In [None]:
%pip install requests pandas seaborn matplotlib plotly nbformat --upgrade

In [None]:
import requests # pip install requests    
import pandas as pd # pip install pandas
import seaborn as sns # pip install seaborn
import matplotlib.pyplot as plt # pip install matplotlib
import plotly.express as px  # pip install plotly

from pprint import pprint
import datetime
from IPython.display import clear_output
import time 
import os

In [None]:
# define which game to scrape
appid = << your game's app id >>   # will be in the steam store URL for your game, like this: store.steampowered.com/appreviews/<<appid>>

# Examples of app ids:
#appid = 24780  # simcity4
#appid = 2357570 # over watch 2
#appid = 413150 # stardew valley

# set base name for the file
base_name = << your games name >> #

scrape_file = f'reviews_{base_name}.csv'
results_file = f'results_{base_name}.csv'
extended_file = f'reviews_{base_name}_extended.csv'

# make a new folder for the base name if it does not exist
if not os.path.exists(base_name):
    os.makedirs(base_name)

# prepend the folder name to all file names
scrape_file = f'{base_name}/{scrape_file}'
results_file = f'{base_name}/{results_file}'
extended_file = f'{base_name}/{extended_file}'

### Scrape Steam reviews

In [None]:
# Open a file to write the scraped data and write them to a CSV file
with open(scrape_file, "w+", encoding='utf-8') as fo:
    # Write the header for the CSV file
    print("review,author_vote,other_votes,weighted_vote_score,votes_funny,comment_count,timestamp_created,playtime_at_review", file=fo)

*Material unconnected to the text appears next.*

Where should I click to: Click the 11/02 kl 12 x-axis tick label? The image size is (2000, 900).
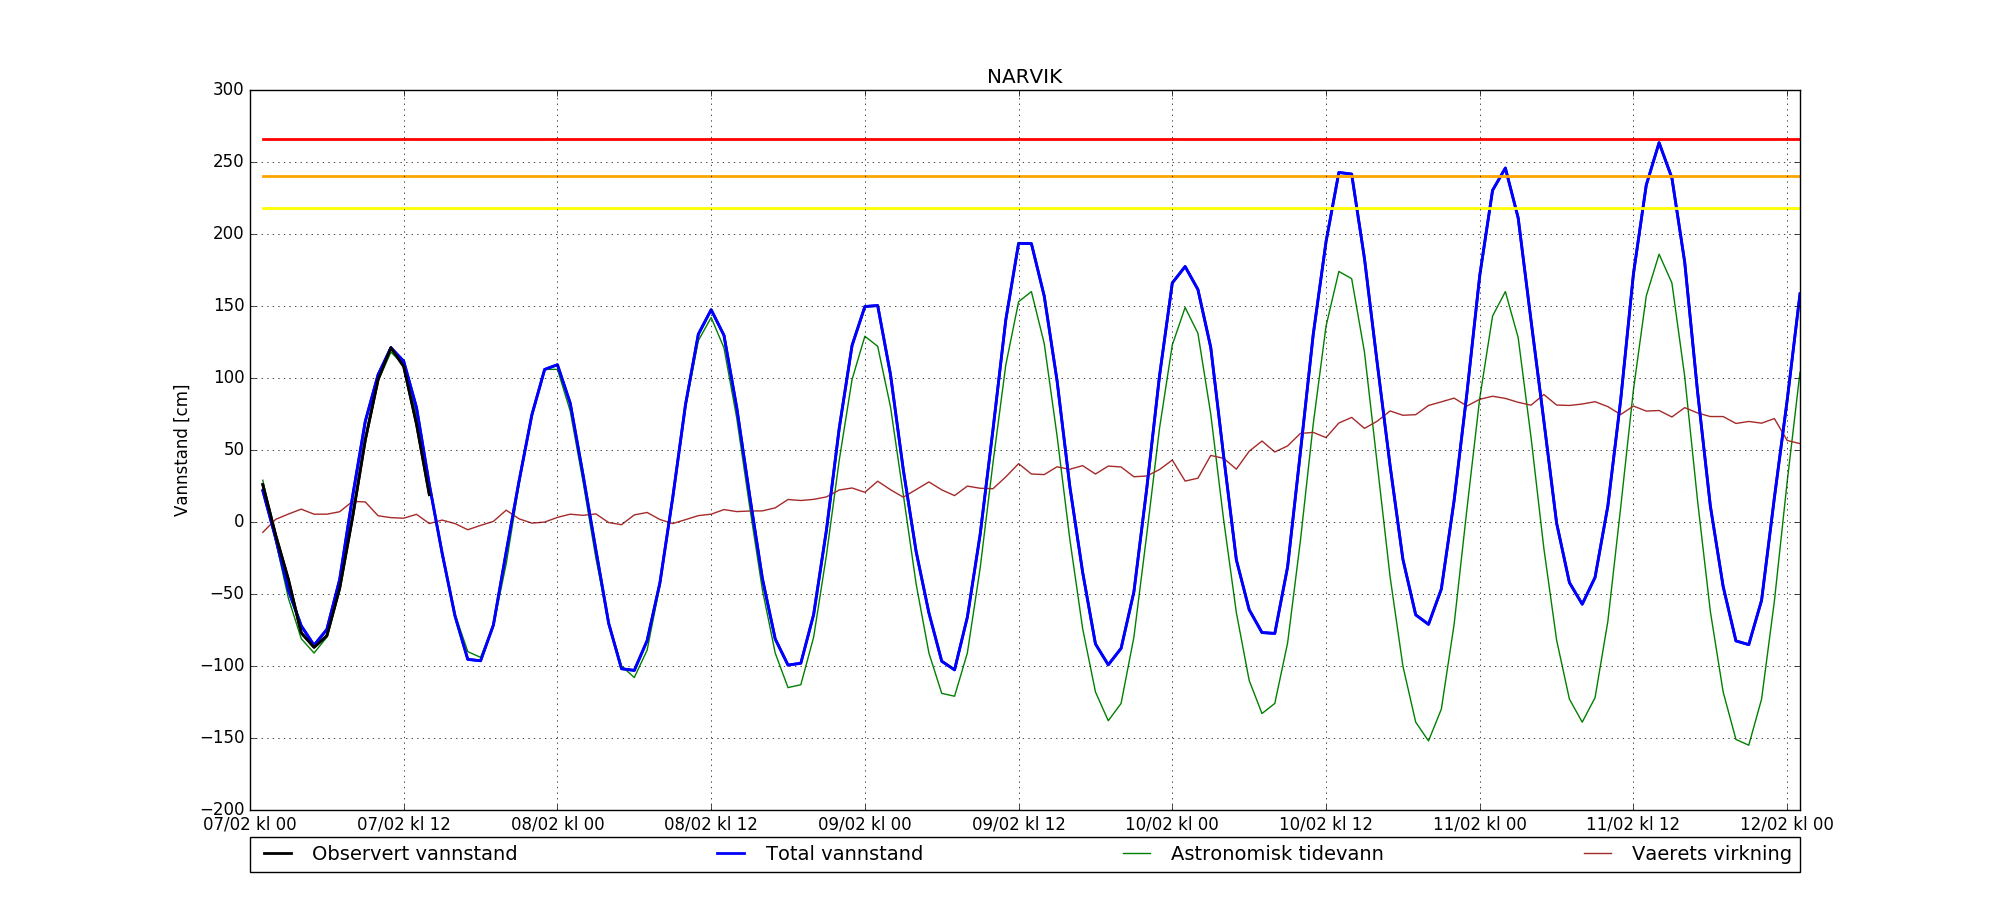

    cursor = '*'  # Start with the initial cursor
    base_url = f'https://store.steampowered.com/appreviews/{appid}'

    curr_page = 0 # Initialize the current page counter
    while True:
        # Set the parameters for the API request
        params = { # https://partner.steamgames.com/doc/store/getreviews
            'json' : 1,
            'filter' : 'all', # sort by: recent, updated, all (helpfulness)
            'language' : 'english', # https://partner.steamgames.com/doc/store/localization # Only fetch reviews in English
            'day_range' : 9223372036854775807, # shows reviews from all time 
            'review_type' : 'all', # include all reviews (positive and negative)
            'purchase_type' : 'all', # all, non_steam_purchase, steam
            'num_per_page' : 100, # Number of reviews per page
            'cursor': cursor,  # Use the cursor returned from the last request
        }
        response = requests.get(base_url, params=params) #Make the API request
        data = response.json() # Parse the JSON response

        print(curr_page, end=" ") # Print the current page number
        curr_page += 1 # Increment the current page counter

        # Break the loop if there are no more reviews
        if 'reviews' in data and not data['reviews']:
            break
        
        page_list = data['reviews'] # Get the list of reviews from the response

        for i, page in enumerate(page_list):
            words =  page["review"].split() # Split the review text into words

            if len(words) < 30: 
                continue # Skip reviews with less than 30 words
            
            # Prepare the review text for CSV
            rev = '"' + page["review"].replace('"',"") + '"'
            author_vote = 1 if page['voted_up'] else 0 # Convert voted_up to binary
            other_votes = page['votes_up']
            weighted_vote_score = page["weighted_vote_score"] 
            votes_funny = page["votes_funny"] # Get votes_funny or default to 0
            comment_count = page["comment_count"] # Get comment_count or default to 0
            timestamp_created = datetime.datetime.fromtimestamp(page["timestamp_created"]).strftime('%Y-%m-%d %H:%M:%S') # Convert timestamp to human-readable format
            playtime_at_review = page["author"].get("playtime_at_review", 0) #Get playtime_at_review or default to 0

            # Write the extracted data to the CSV file
            print(rev, ',', author_vote, ',', other_votes, ',', weighted_vote_score, ',', votes_funny, ',', comment_count, ',', timestamp_created, ',', playtime_at_review, file=fo)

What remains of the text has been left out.